I’ve noticed a disturbing trend in the latest DVD’s and computer software applications. It seems that the programmers have taken the end user (that’d be you, by the way) out of the equation when it involves one of these types of media.
I was watching a DVD I had rented from my local Movie Gallery the other day called Four Feathers. I had placed the disc into my player and, after getting to the main menu past the annoying ads for upcoming movies (which shouldn’t just start up, they should be accessible from the main menu), I went to get my lunch and drink.
By the time I had done this and returned to my seat, the movie was already in full swing. It had started without me. Now I can understand this if I were in a movie theater with a concrete start time, but I wasn’t. I was in my own house. With my own equipment.

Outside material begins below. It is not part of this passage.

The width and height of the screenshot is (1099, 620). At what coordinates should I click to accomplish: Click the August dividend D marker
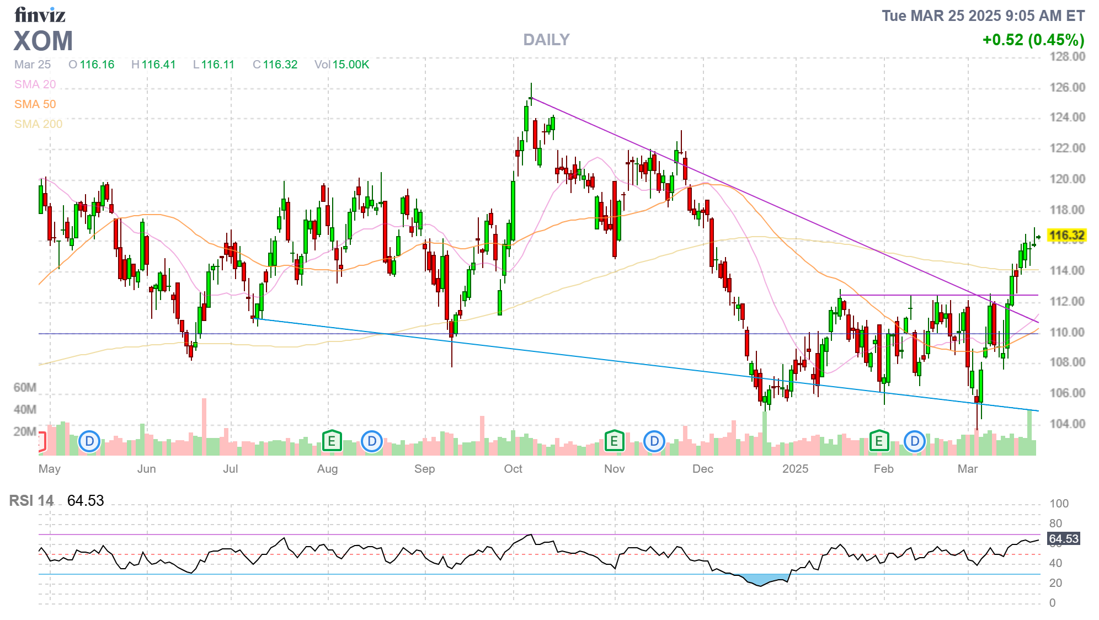[372, 441]
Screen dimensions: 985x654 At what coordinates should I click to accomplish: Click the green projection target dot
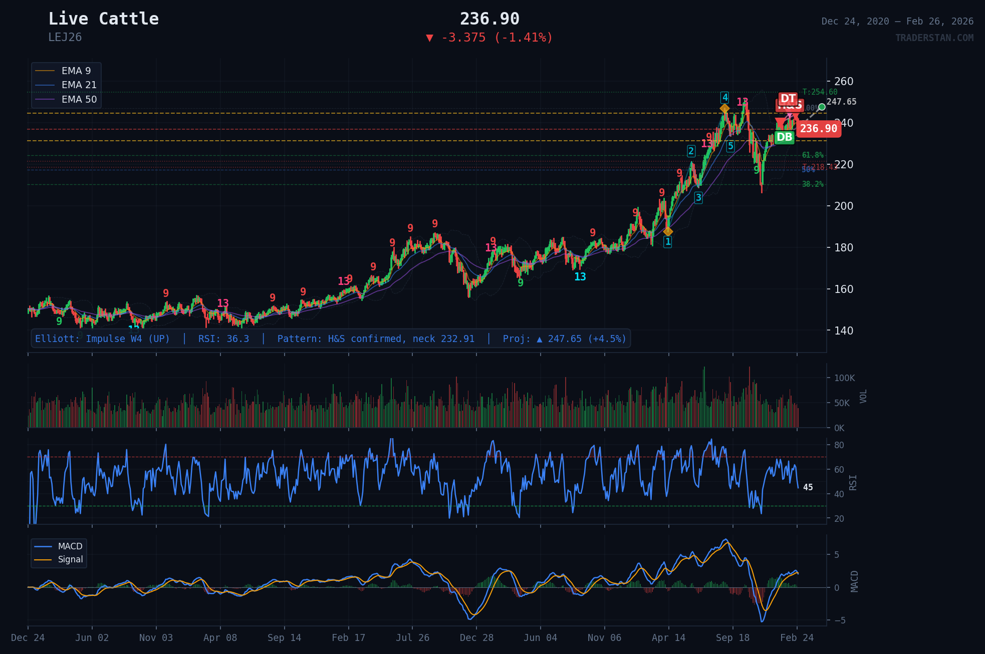click(822, 107)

I DON’T NEED DVD’S TO THINK FOR THEMSELVES.
I’ve also noticed the same disregard for the end user with software programs. The other day, my computer wanted to restart to apply updates that I didn’t authorize it to download! Having automatic updates is fine, but let ME decide when to apply them and when to restart my computer.
It seems the software companies and the DVD manufacturers have taken the thinking out of technology these days. I know the epidemic of allowing others to think for you is growing, America, but please, have the courage to do it. It could save your life.

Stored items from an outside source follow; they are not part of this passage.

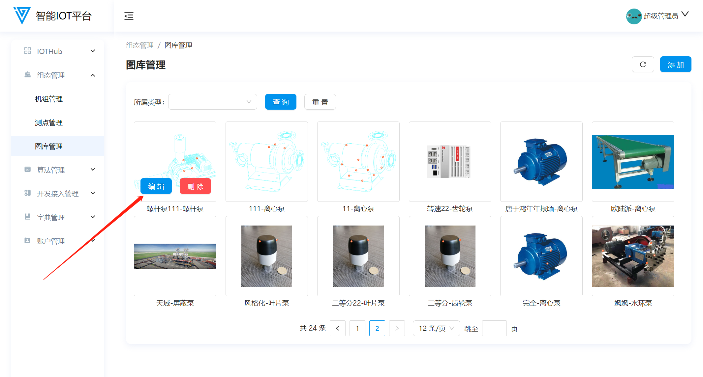Open 机组管理 menu item
The height and width of the screenshot is (377, 703).
[x=49, y=99]
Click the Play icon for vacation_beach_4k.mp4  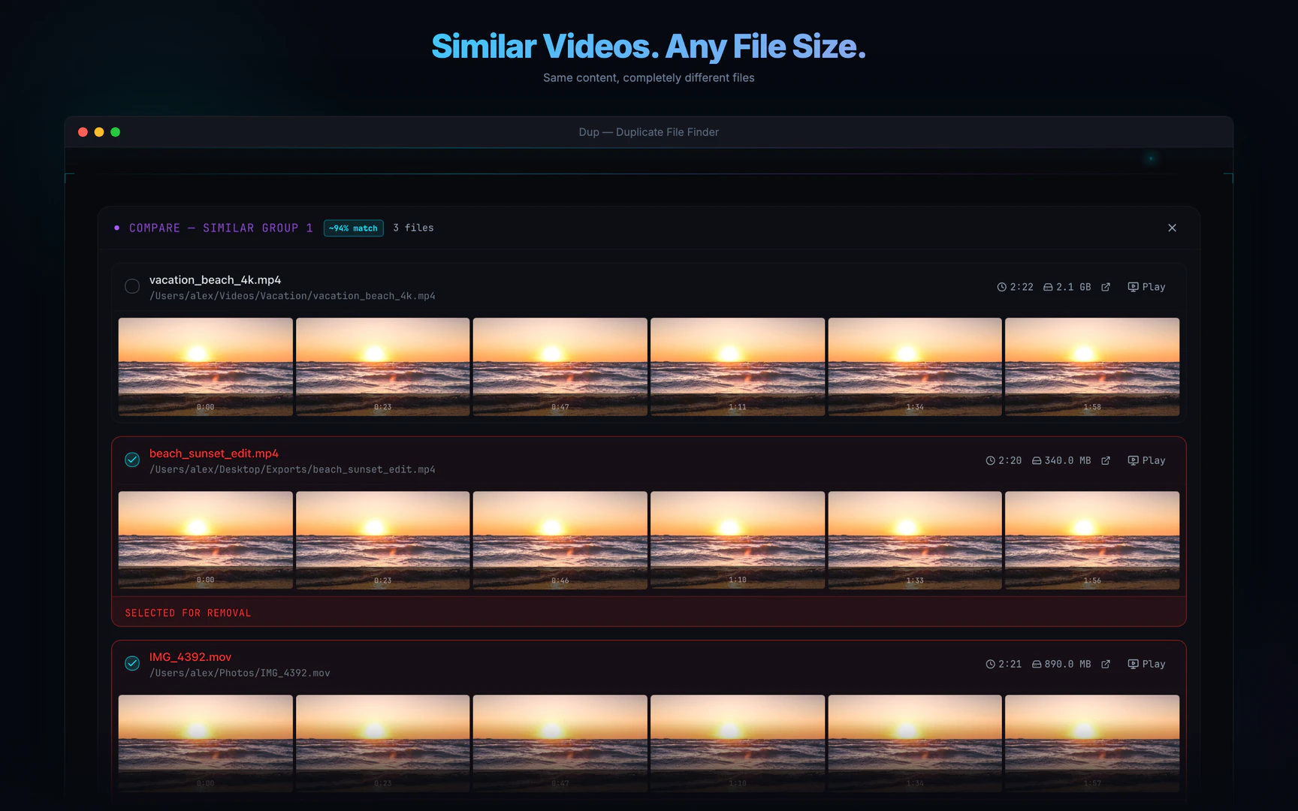pyautogui.click(x=1146, y=287)
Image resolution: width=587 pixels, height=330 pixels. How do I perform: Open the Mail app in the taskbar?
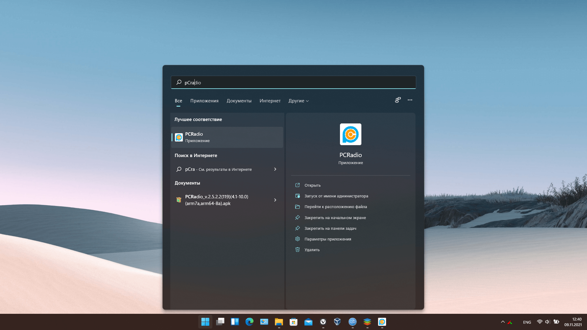(x=308, y=322)
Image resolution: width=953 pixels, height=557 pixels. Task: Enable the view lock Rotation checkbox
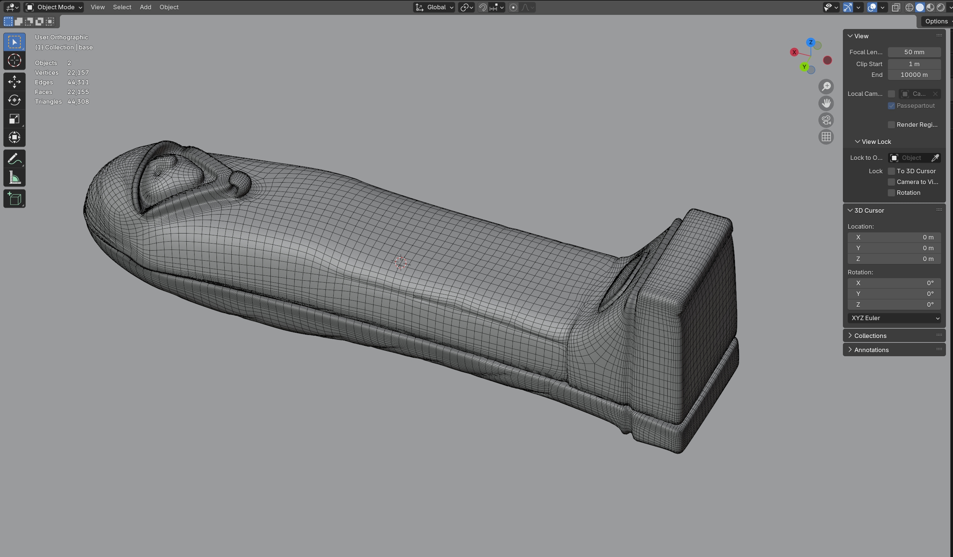click(891, 193)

To the software companies: Apply some forethought to how you make programs and, in particular, how those programs update themselves. Give the end user (the one who keeps you in business, by the way) the ability to decide for themselves if they want to upgrade to the latest version of your programs.
Operating system developers should also focus, not on graphics, but on performance. Here’s an idea: build an OS that is powerful, sleek, and stable. It must have longevity (say, ten years) and it must grow with the consumer (the end user).
I honestly don’t think any software company has the minerals to develop such an OS. Most companies are too profit focused and don’t see the benefit of developing something as complex as an operating system that will last that long with out constant tweaking and upgrades (which, of course, will cost a nominal fee payed by the end user).
I’m not against making a profit, but, were I to develop an OS as I describe above, I think the customer loyalty factor would allow for market growth and a nice profit margin. Especially if the the platform is stable and powerful. It must also be customizable, giving the end user complete control over the platform.
The worlds first open source operating system? That would be something, yes?